“continuum: a continuous sequence in which adjacent elements are not perceptibly different from each other, although the extremes are quite distinct”
Google
What You Will Learn
- Training does not equal rehab.
- The 5 phases of the Continuum of Return to Play and how each phase requires a specialist.
- Specific goals for each phase of the Continuum and how they can make you a more effective coach or physical therapist.
Training does not equal rehab. Training is a component of rehab. Therefore, let’s establish a few working definitions for each aspect of the Continuum of Return to Play. We’ll also utilize the analogy of a returning a car to a racetrack after a car crash.
health: Restore Homeostasis
Put out the fires
The Continuum of Sports Rehab starts the moment an injury occurs is like a car crash. There is chaos, damage, and often an urgency to know how severe the injury is. The first thing to do in any injury is to put out the fires and run the diagnostic report to determine what the damage is. This involves clinical assessments, several conversations with practitioners, and potential imaging.

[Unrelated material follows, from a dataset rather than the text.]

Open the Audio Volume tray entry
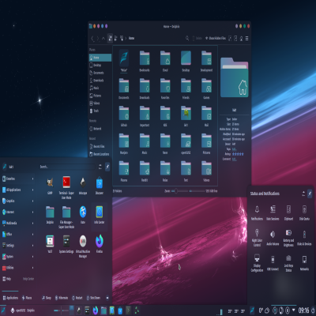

After the information is collected and communicated to the key stakeholders (coaches, player, agents, front office, performance), the first step is to restore the injured body part to homeostasis. Clinically this will involve reducing pain, reducing any swelling, and if necessary, protect the compromised tissues. If swelling and pain persist, homeostasis cannot be achieved and ultimately these will impede our ability to progress rehab.
Therapy: Part Task Learning Strategies
Fix the Broken Part
Every car crash requires fixing broken parts. Every injury requires a similar idea in that local parts of the injury are going to require specific interventions. Surgery is the most direct, literal method for fixing a broken part, but majority of injuries do not require surgery.

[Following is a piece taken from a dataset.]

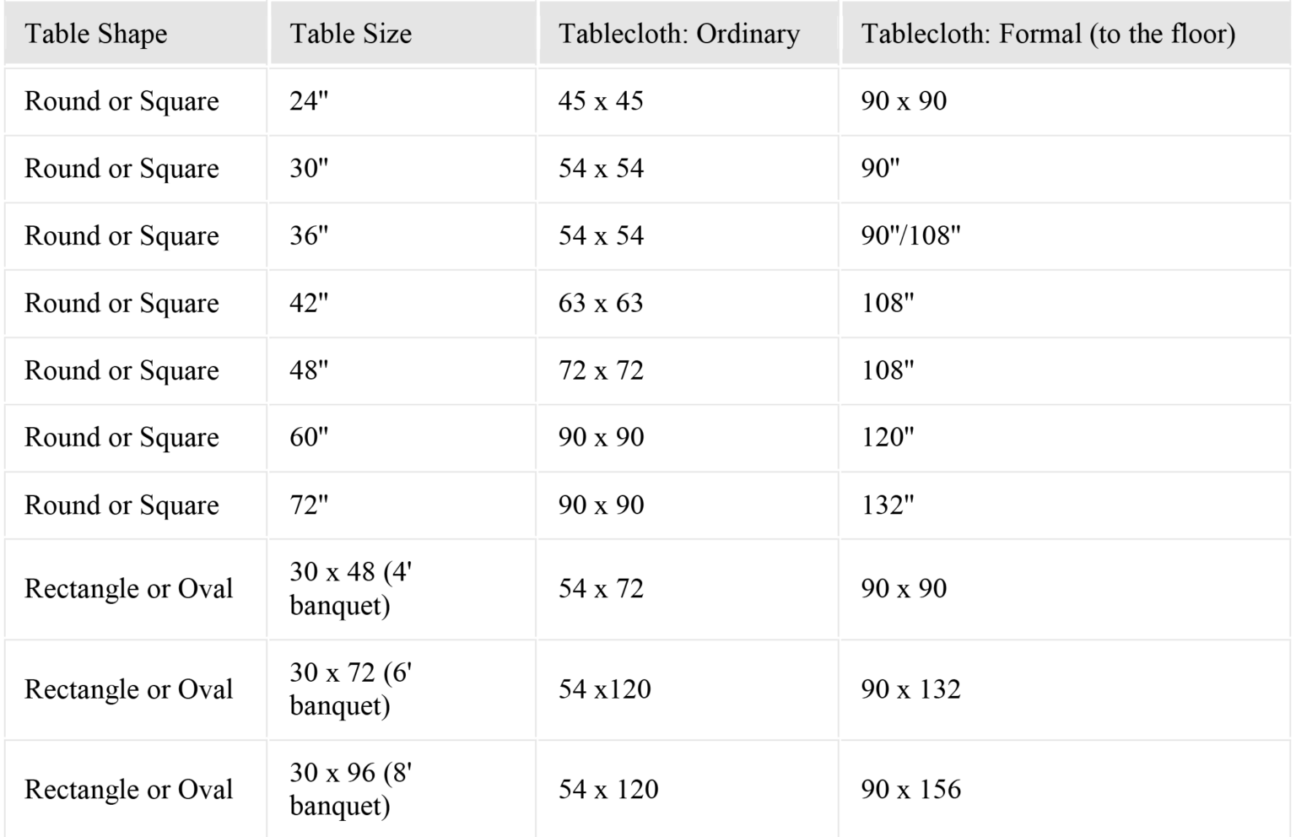
Task: Click the 30" table size cell
Action: pyautogui.click(x=309, y=169)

We cannot ignore local rehab, which is why training does not equal rehab. In the context of motor learning and rehab, I refer to the Therapy phase as part task learning strategies. Therapy, often physical therapy, requires specific interventions that address biology, psychology, and social aspects involved in a sports injury. The biopsychosocial model requires specialized, individual care to progressively load the injury to a level that is safe to integrate into whole task learning strategies, a.k.a. Training.
A brief example is ACL surgery. We absolutely, unequivocally need isolated open-chain quadriceps strengthening because the “part” – the quad – is necessary to restore normal knee function. If we skip the step of part-task Therapy, then the body will compensate during whole task Training and ultimately create an undesirable adaption secondary to a weak knee.

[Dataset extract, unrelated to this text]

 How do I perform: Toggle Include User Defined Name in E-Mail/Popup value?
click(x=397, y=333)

Training: Whole Task Learning Strategies
Take the Car for a test drive
As we slide along the Continuum of Sports Rehab from Health to Therapy, the next phase is Training where I prefer to use whole task strategies that incorporate the local injury. In a car crash we may have a broken axel that we need to repair the axel. Then take the car through basic maneuvers to assure the part is effectively being integrated.
Sticking with our ACL injury, the Training component of rehab focuses on incorporating the knee in a variety of vectors to challenge the integration of the knee with the body. I primarily focus on breaking actions down into vertical, linear, and lateral vectors during the Training phase of rehab. Specific examples are squatting (vertical), sled pushing/pulling (linear), and sled dragging (lateral).
Performance: Maximize Capabilities
Drive the car on a closed track timed trial
Performance is exactly what the name implies – perform. The goal of this phase is to implement the scientific method to assess individual variables by pushing them to their maximal capabilities. The scientific method involves isolating out a singular performance variable such as max running velocity or countermovement jump height. I prefer to assess this variable in isolation to determine if this component of performance is adequate to be integrated into the chaos of sport. If it is, great we move onto the next. If it is not, then we now know where to take our training.
I acknowledge that sport does not operate in a world of isolated performance variables. The goal of the Performance phase is to do systems check. An analogous scenario is a timed trial a Formula 1 driver does before a race. The timed trial can tease out certain areas of the performance that need improvements before full integration into the race – the sport.
Sport: Organized Chaos
Race the car at the monaco grand prix
Team sports are nothing more than organized chaos. We create an environment where complex systems (humans) operate inside a chaotic environment with boundaries (playing field/court).
This final phase of the rehab Continuum is to gradually expose the player to the demands of sport. A very general progression into sport may look like this:
- Non-contact skill work
- Non-contact movement in small spaces
- Non-contact movement in big spaces
- Contact movement in small spaces
- Contact movement large spaces
We can manipulate variables of sports similar to how we manipulate sets, reps, and weight to achieve certain physiological adaptions. Smaller spaces encourage neuromuscular adaptations with exposures to accelerations & decelerations. Larger spaces encourage aerobic adaptations with exposures to high velocities.
In summary, The Continuum of Return to Play is a sliding scale that an athlete moves along throughout the Return to Play process. It is a model to delegate who and when is managing certain phases of rehab based on skills and expertise.